--- start Dataset records ---

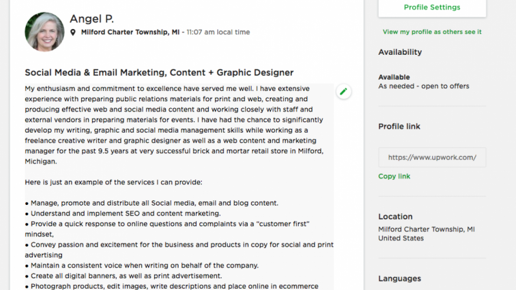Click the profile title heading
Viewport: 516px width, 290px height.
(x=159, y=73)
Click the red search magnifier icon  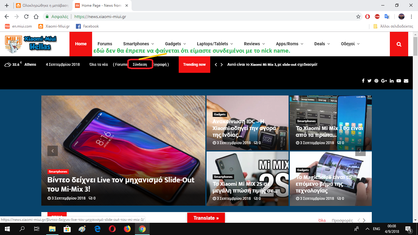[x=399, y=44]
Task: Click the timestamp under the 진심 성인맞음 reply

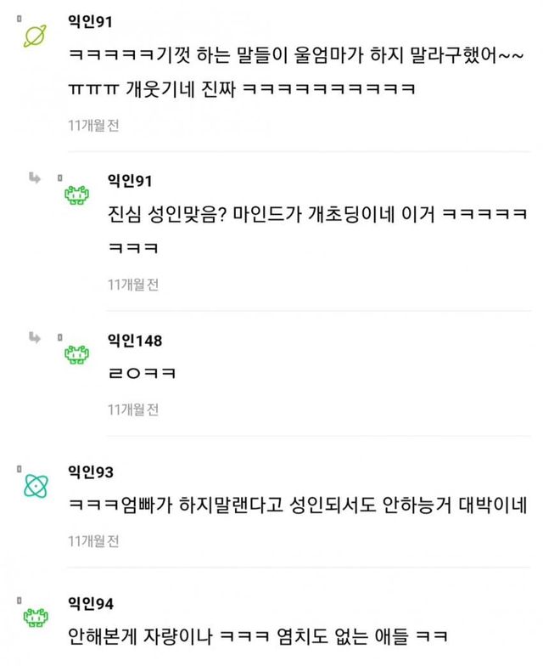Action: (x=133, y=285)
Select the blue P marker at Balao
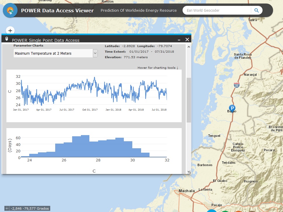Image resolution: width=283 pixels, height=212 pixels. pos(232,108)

--- end Dataset records ---
--- start Dataset records ---

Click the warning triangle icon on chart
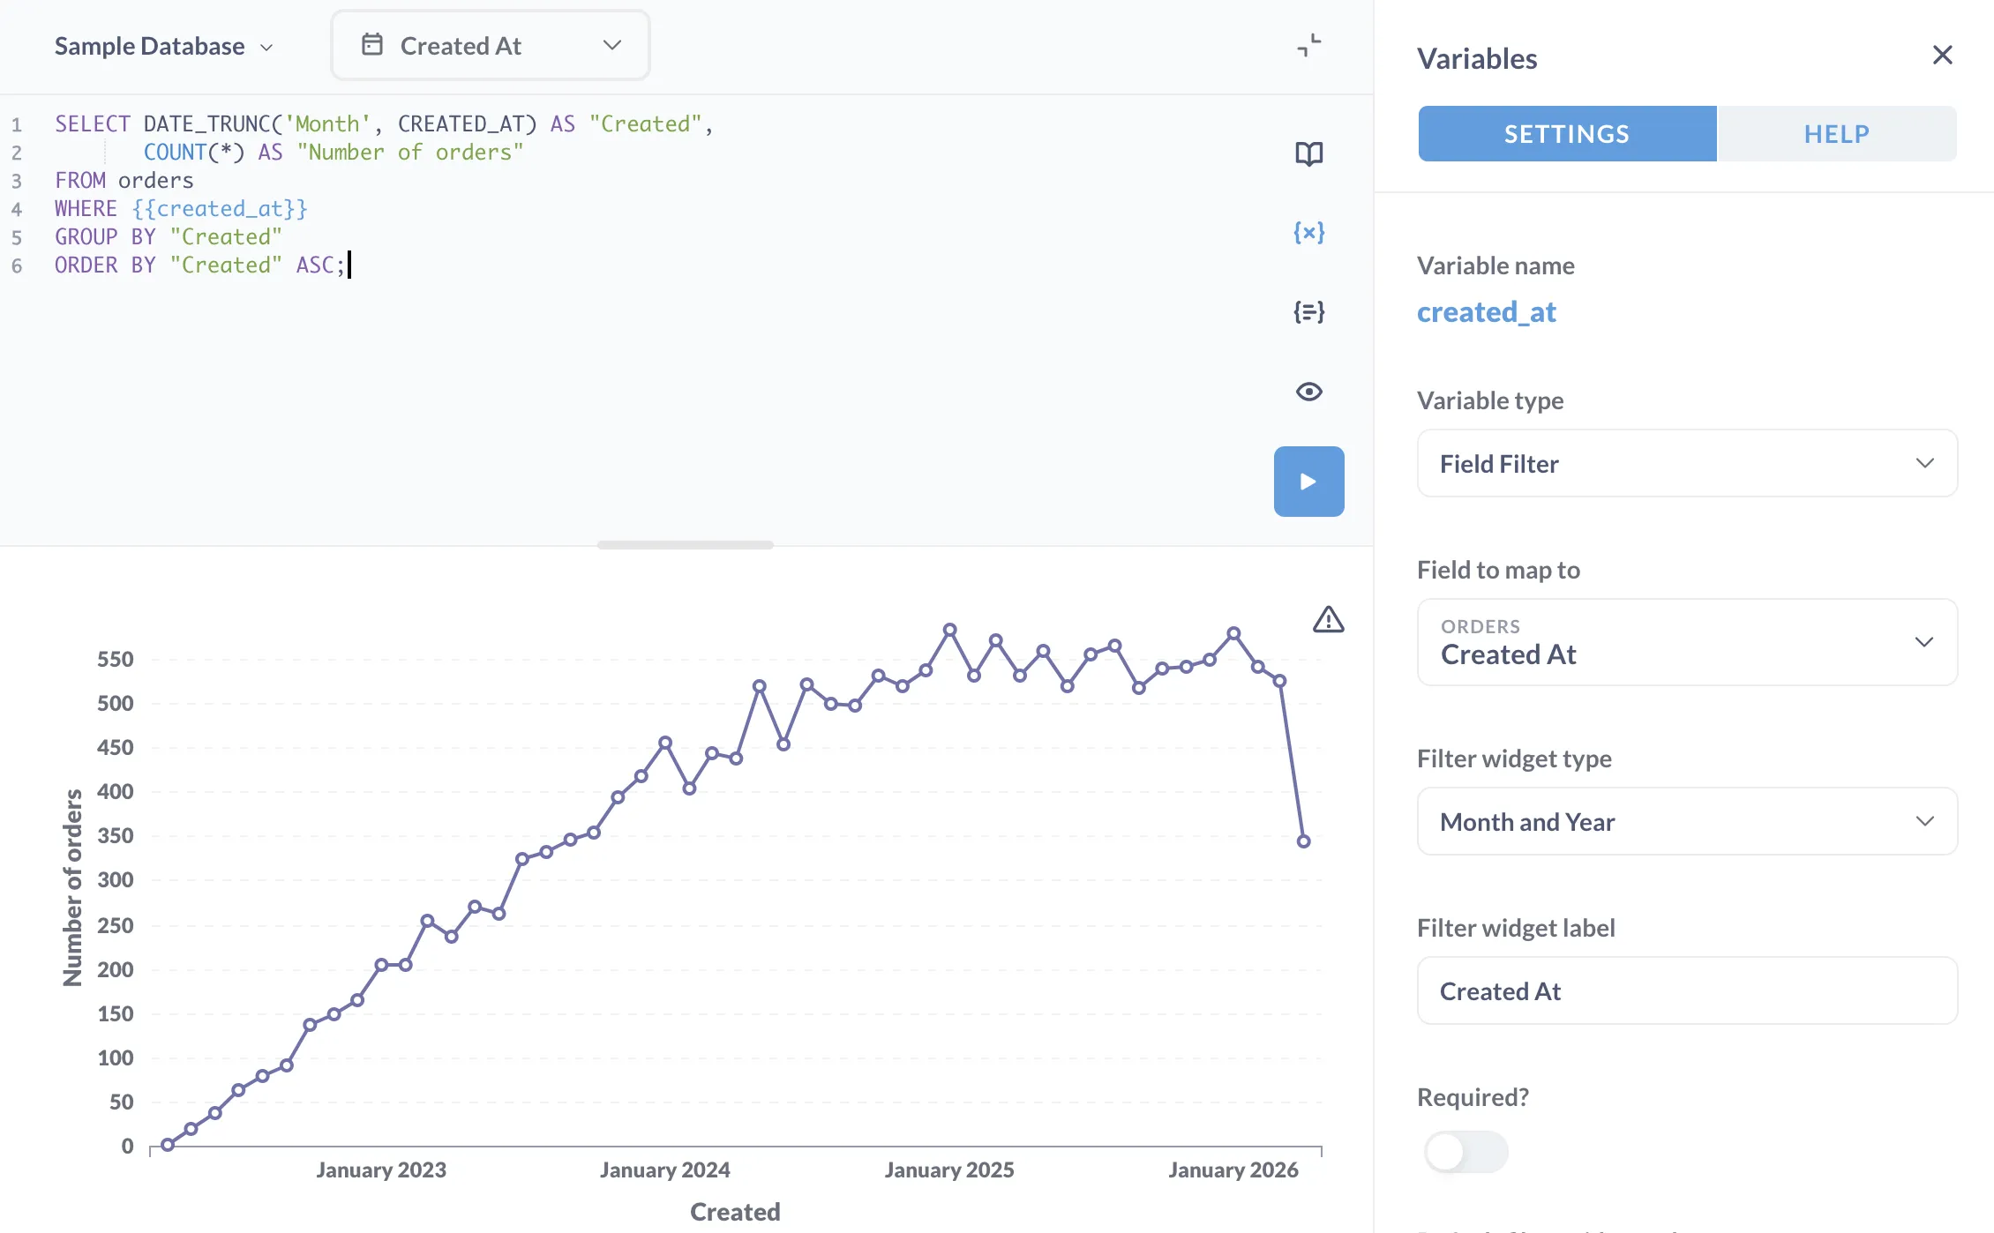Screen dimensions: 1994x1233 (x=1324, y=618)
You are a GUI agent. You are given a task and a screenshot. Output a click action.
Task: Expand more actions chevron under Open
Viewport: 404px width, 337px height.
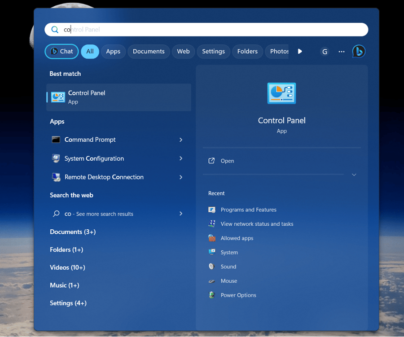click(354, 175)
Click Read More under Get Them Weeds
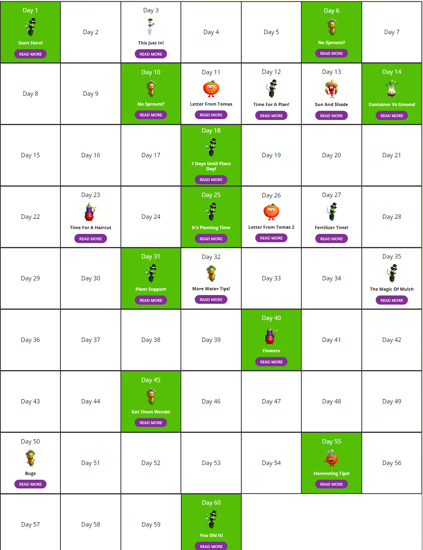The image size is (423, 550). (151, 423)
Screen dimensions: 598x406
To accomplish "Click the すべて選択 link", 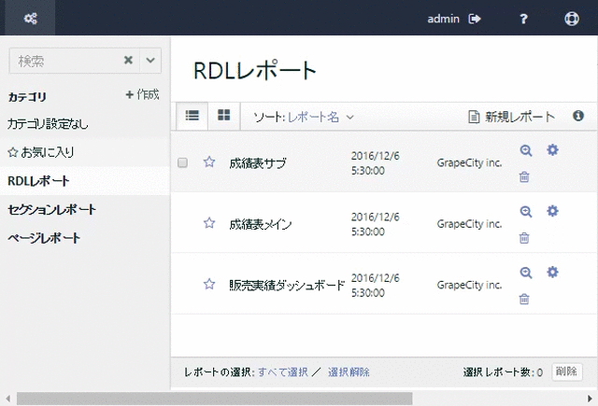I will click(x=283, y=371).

--- end Dataset records ---
--- start Dataset records ---

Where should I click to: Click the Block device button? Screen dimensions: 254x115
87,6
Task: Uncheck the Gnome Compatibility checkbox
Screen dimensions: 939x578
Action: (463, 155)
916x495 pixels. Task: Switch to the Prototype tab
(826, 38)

--- end Dataset records ---

Repeat word for word the lines of the material starting at the line containing "Task: Click the" and ending at the line containing "Image resolution: width=283". Leave the pictures out of your answer.

Task: Click the timestamp under the 진심 성인맞음 reply

Action: (x=133, y=285)
Select the blue P marker at Balao
Image resolution: width=283 pixels, height=212 pixels. pos(232,108)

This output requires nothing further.